1. The dragging effect of embryo on endosperm development
Seed development is an orchestrated progression through a series of
stages, which can be described by two types of ‘time’: the chronological
time and the developmental time defined by the sequence of stages
(Ebisuya & Briscoe, 2018). There is evidence of bidirectional
interaction between embryo and endosperm throughout development (An et
al., 2020). Notably, two recent studies in Arabidopsis suggest an
independent relationship between the two tissues. By analyzing mutants
with defective endosperm cellularization,
O’Neill, Colon, and Jenik (2019)
found that this endosperm process is not required for the onset of
embryo maturation. Using single-fertilization mutants, Xiong, Wang, and
Sun (2021) demonstrated that in the absence of embryo, endosperm
develops the same way as in the wild type, suggesting that endosperm
development is an autonomously programmed process independent of
embryogenesis. These two studies in combination indicate that in terms
of developmental time, the mechanisms controlling endosperm and embryo
development act independently of each other (O’Neill et al., 2019). On
the contrary, in terms of chronological time, the current study show
that duration of endosperm filling in the bottom part of the NB grains
was prolonged by the embryo (Figure 2j), suggesting a substantial
interaction between embryo and endosperm. Similarly, Xiong et al. (2021)

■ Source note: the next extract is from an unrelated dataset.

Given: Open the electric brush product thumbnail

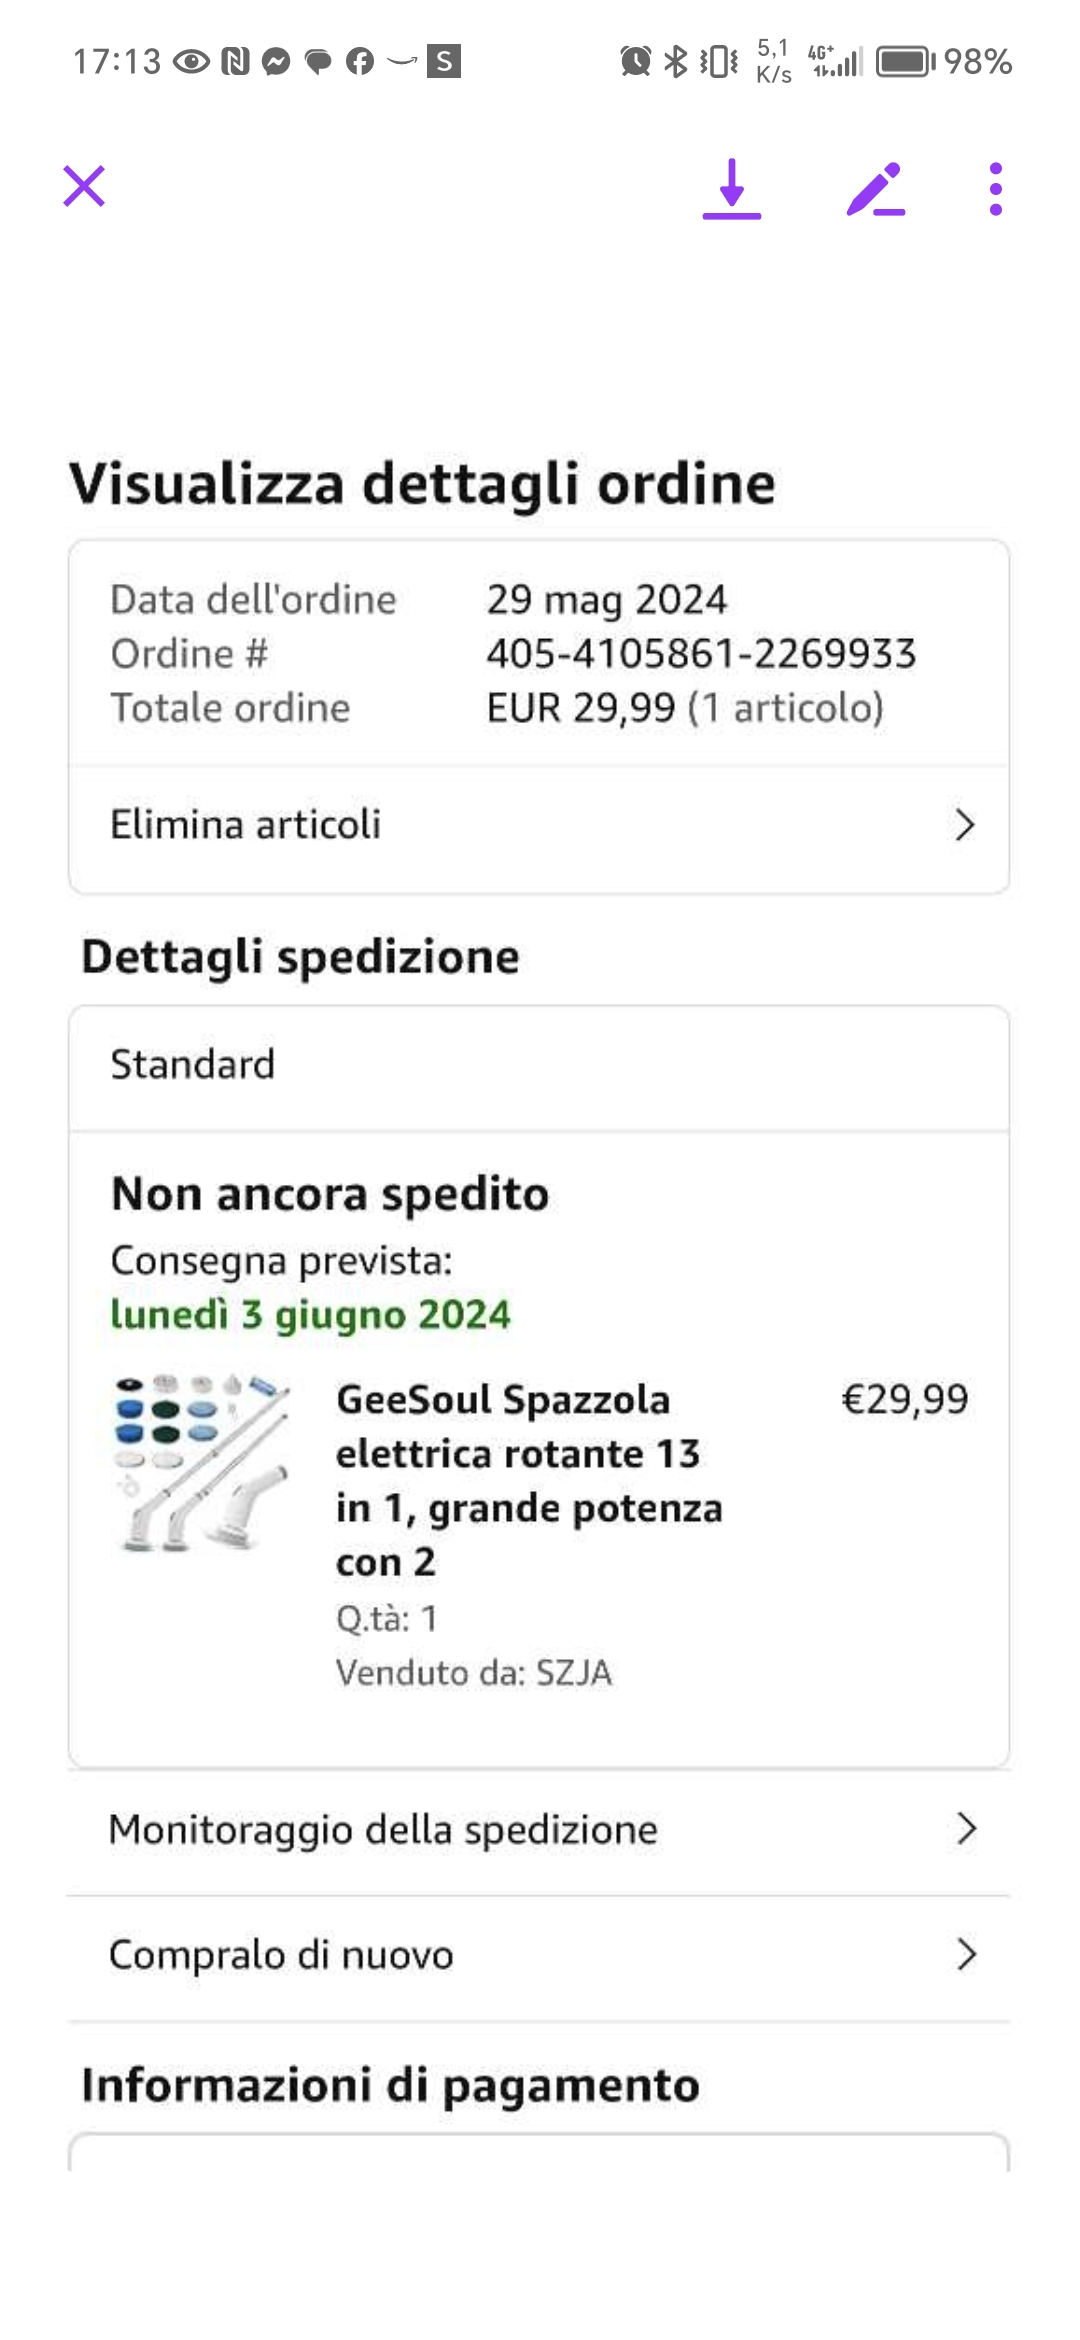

showed that rapid embryo expansion can significantly accelerate
endosperm breakdown, thus shortening the lifespan of the transient
endosperm. Further, it should be noted that cereal seeds like rice have
a persistent endosperm, whereas dicots like Arabidopsis have an
ephemeral endosperm that degrades as the embryo grows. As a result,
whether the independence of endosperm development from embryo in
Arabidopsis is applicable to rice awaits further investigation.

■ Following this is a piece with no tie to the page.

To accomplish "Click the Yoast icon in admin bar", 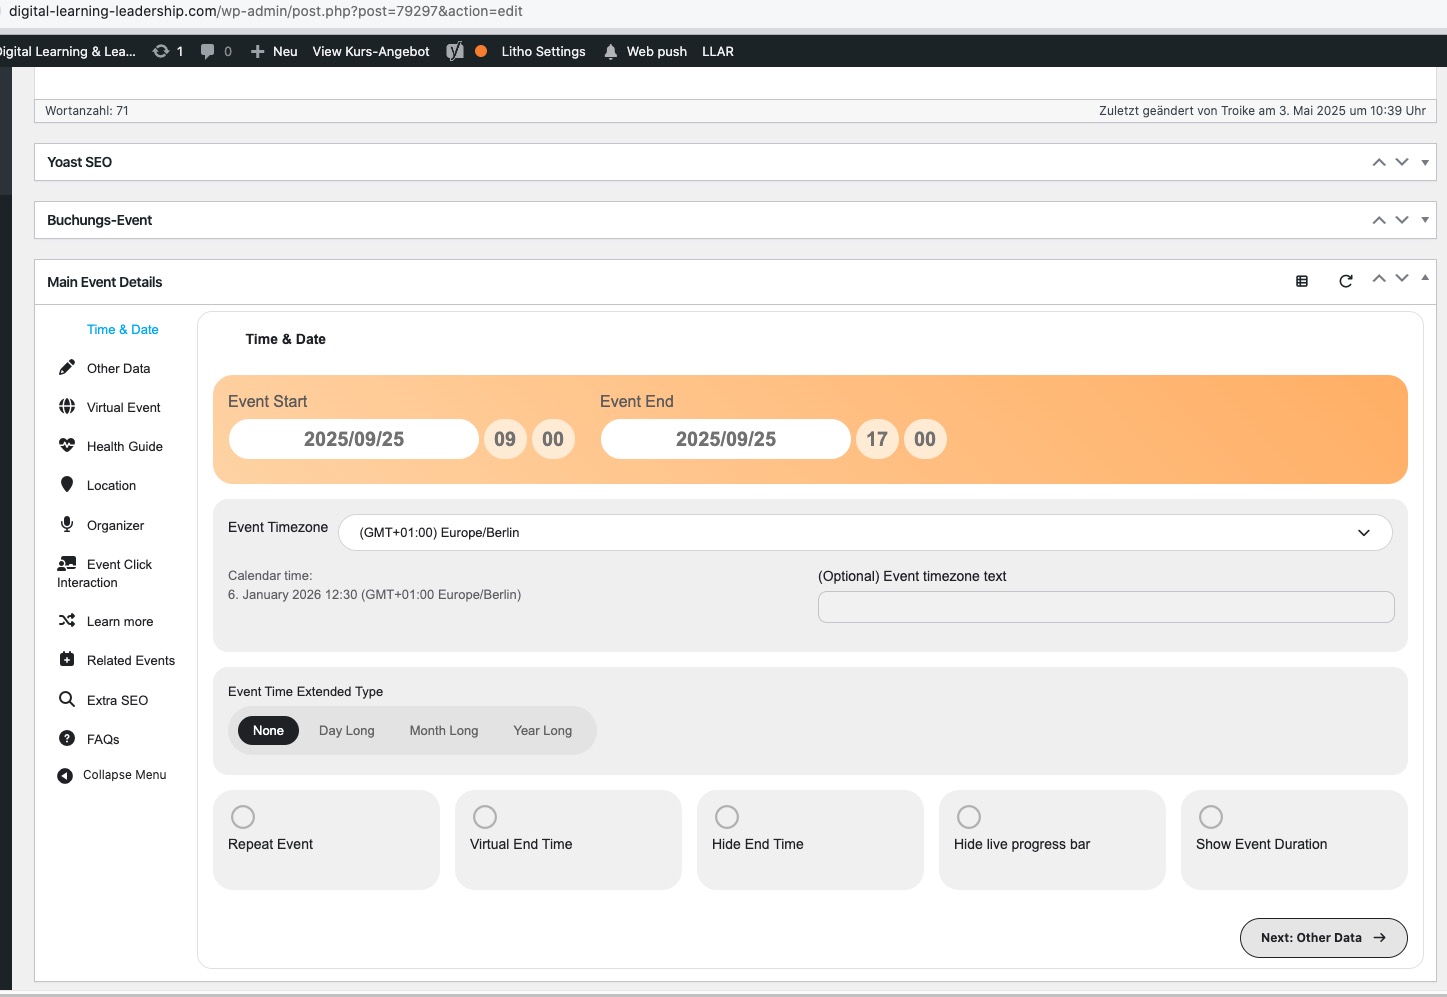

Plants have evolved a variety of timing mechanisms that integrate
chronological time with developmental time to ensure proper development
(O’Neill et al., 2019). For the endosperm, these include internal timers
of molecular oscillators based on hormones or metabolites, and external
timers dependent on environmental signals or emanating from a different
tissue like the embryo. This study reveals a dragging effect of embryo
on endosperm development in chronological time, i.e. extending the
storage accumulating stage whereas delaying the maturation stage. This
finding provides direct evidence for the role of embryo as the external
timer controlling endosperm development. In addition, hormones like GA,
auxins, and ABA were unevenly distributed in rice seed, with the embryo
generally having higher contents at the early and middle stages, as also
reported by Zhang et al. (2020a). Interestingly, GA20ox(GA20ox2 and GA20ox3 ), GA3ox (OsGA3ox1 andOsGA3ox2 ), KS (OsKS1 and OsKS4 ) were
predominantly expressed in embryo at 5-20 DAF, indicating that embryo
may be the GA-synthetic site whereas endosperm is the GA-acting site
(Figure 4f). It is well established that embryo-derived GA modulates the
secretion of starch-degrading enzymes like α-amylase from the aleurone
and scutellum upon germination. But it is still uncertain whether the
degradation of starch during seed development is analogous to the
germinating process. Our results imply that one of the external timers
coordinating rice grain development might be the hormone GA released
from endosperm, which needs further investigation.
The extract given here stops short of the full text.